Bilal Tabbara بلال طبارة

No. 14 – Al Riyadi
- Position: Small forward / power forward
- League: Lebanese Basketball League

Personal information
- Born: May 25, 1993 (age 33) Beirut, Lebanon
- Listed height: 1.98 m (6 ft 6 in)
- Listed weight: 95 kg (209 lb)

Career information
- Playing career: 2012–present

Career history
- 2012–2014: Al Riyadi
- 2014–2015: Champville SC
- 2015–2016: Homenetmen Beirut
- 2016–2017: Tadamon
- 2017–2018: Al Mouttahed Tripoli
- 2018–2019: Hoops Club
- 2019–present: Al Riyadi

= Bilal Tabbara =

Lebanese basketball player (born 1993)

Bilal Tabbara (بلال طبارة; born 1993) is a Lebanese professional basketball player for Al Riyadi of the Lebanese Basketball League. He started his professional playing career in 2012 and has played with several first division teams including Hoops Club, Champville SC now known as CS Maristes, Al Mouttahed Tripoli, Tadamon Zouk and Homenetmen Beirut. In the 2023 season he broke the record for most points scored by a single player at 61 points. Bilal often plays in the small forward and power forward positions.
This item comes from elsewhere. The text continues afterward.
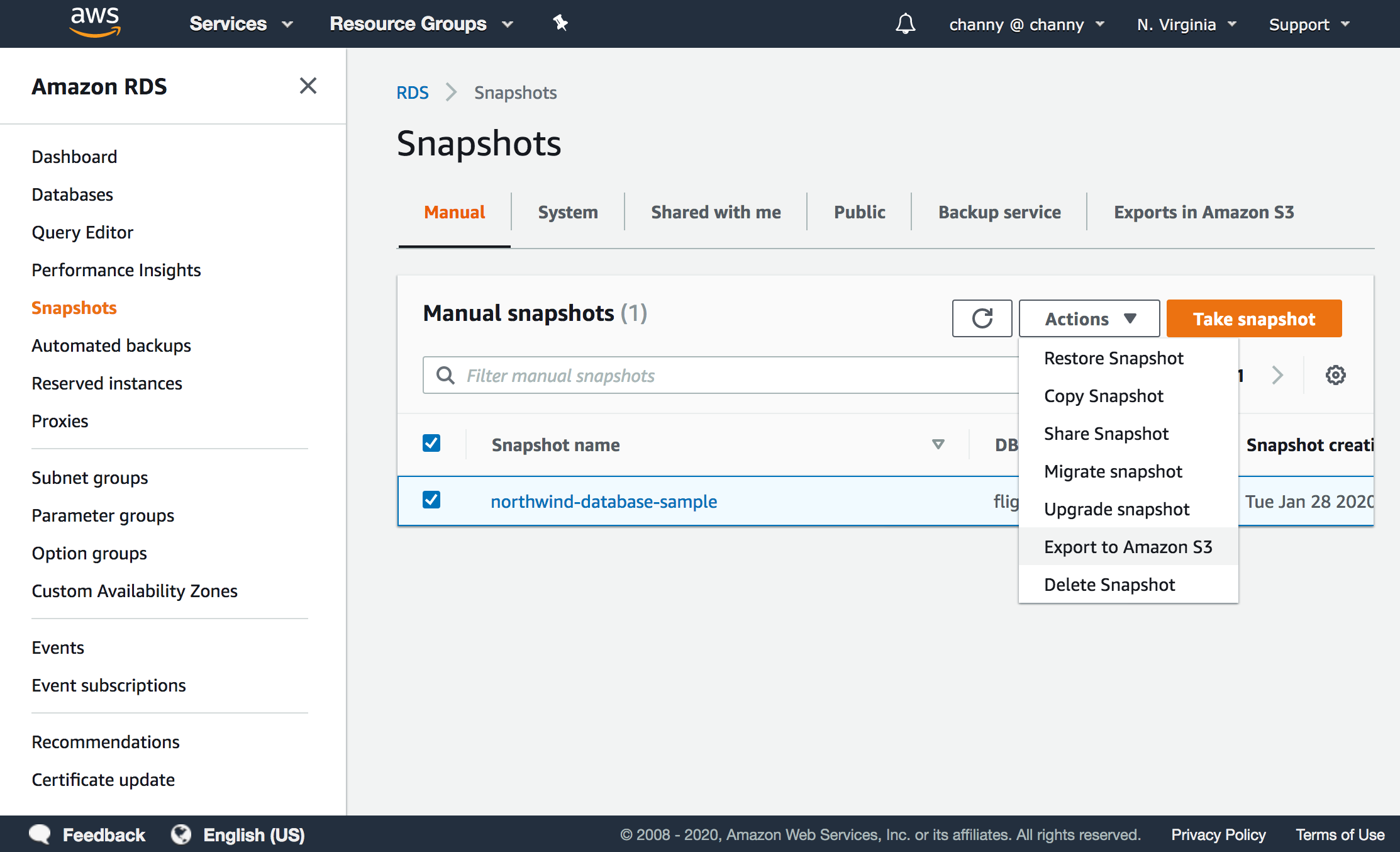The width and height of the screenshot is (1400, 852).
Task: Click the globe language icon in footer
Action: click(181, 834)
==Early life and education==
Tabbara was born and raised in Beirut, Lebanon. He graduated with a baccalauréat Français from the Carmel Saint Joseph school. He received his Bachelor in Business from the Lebanese American University and a Master's of Arts in International Marketing from Hult International Business School in London.